By Jane Smith

Delray Beach commissioners passed a $151.4 million budget on Sept. 22 by drawing $5.2 million from reserves and making $2.76 million in cuts.
The reserves will be used to pay for one-time expenses, including a $150,000 generator for the information technology department, $953,605 for the city’s share of the Homewood Boulevard reconstruction joint project with the county’s Transportation Planning Agency, and a replacement air-conditioning system for the police headquarters at $400,000.
The major cuts came from stopping the city’s free transportation services in the summer months, saving about $500,000; postponing software improvements in Development Services that would allow online filing of permits, saving about $1.05 million; transferring $1 million dedicated to economic development to the general construction fund, and reducing police overtime, saving about $421,000.
Police Chief Javaro Sims said the overtime cuts will not harm police services. City special events have been reduced because of the coronavirus restrictions against large gatherings. That reduction led to fewer overtime details for city police.

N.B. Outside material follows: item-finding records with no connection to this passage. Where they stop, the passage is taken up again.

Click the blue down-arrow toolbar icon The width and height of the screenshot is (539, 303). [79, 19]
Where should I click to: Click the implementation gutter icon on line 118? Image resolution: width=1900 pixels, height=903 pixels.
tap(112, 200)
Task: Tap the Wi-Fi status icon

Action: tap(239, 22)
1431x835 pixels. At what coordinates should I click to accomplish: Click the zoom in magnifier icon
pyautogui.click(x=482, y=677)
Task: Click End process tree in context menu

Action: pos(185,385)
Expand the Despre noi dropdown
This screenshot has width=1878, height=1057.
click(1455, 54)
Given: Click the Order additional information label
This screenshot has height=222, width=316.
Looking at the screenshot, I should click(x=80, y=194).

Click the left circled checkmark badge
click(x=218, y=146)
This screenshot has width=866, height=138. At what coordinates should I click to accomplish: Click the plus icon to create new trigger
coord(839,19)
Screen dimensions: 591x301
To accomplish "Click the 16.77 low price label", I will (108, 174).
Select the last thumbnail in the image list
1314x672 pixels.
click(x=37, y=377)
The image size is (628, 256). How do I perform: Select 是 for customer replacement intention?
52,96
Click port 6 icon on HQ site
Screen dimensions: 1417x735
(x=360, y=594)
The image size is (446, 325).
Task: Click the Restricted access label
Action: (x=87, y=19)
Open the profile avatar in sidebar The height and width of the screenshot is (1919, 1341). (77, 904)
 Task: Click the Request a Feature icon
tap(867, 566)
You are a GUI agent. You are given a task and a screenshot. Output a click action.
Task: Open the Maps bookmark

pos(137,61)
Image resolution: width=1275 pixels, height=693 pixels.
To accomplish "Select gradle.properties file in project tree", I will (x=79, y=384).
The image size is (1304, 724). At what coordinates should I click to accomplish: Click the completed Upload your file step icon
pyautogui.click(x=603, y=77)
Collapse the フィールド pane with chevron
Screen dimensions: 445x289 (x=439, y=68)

After the commission’s Aug. 11 workshop when commissioners had asked for more cuts, interim City Manager Jennifer Alvarez had suggested layoffs might be needed to balance the budget. But by the final budget meeting it was determined that no employees would be laid off or forced to take furlough days.
The coronavirus impacts have hurt cities nationwide by reducing income from parking meters, street valets, sales tax dollars and bed tax money.
Delray Beach just restarted its meters downtown on Sept. 18. They had been turned off for six months. In addition, the commission granted reprieves to valet operators for the rest of the year.
The budget includes $39,000 for salary increases for the commission and the mayor. The raises will go into effect after the new commission takes the dais in late March. The annual commissioner salaries rose to $24,000 from $9,000 and the mayor’s salary increased to $30,000 from $12,000.
That is nearly a 300% increase. The commissioners said they recognized the timing was not ideal when everyone was cutting back because of coronavirus concerns. They also said their salaries are much lower than those of elected officials in nearby Boca Raton and Boynton Beach.
Plus, they agreed that if the economy does not turn around in January, they could always postpone the raises.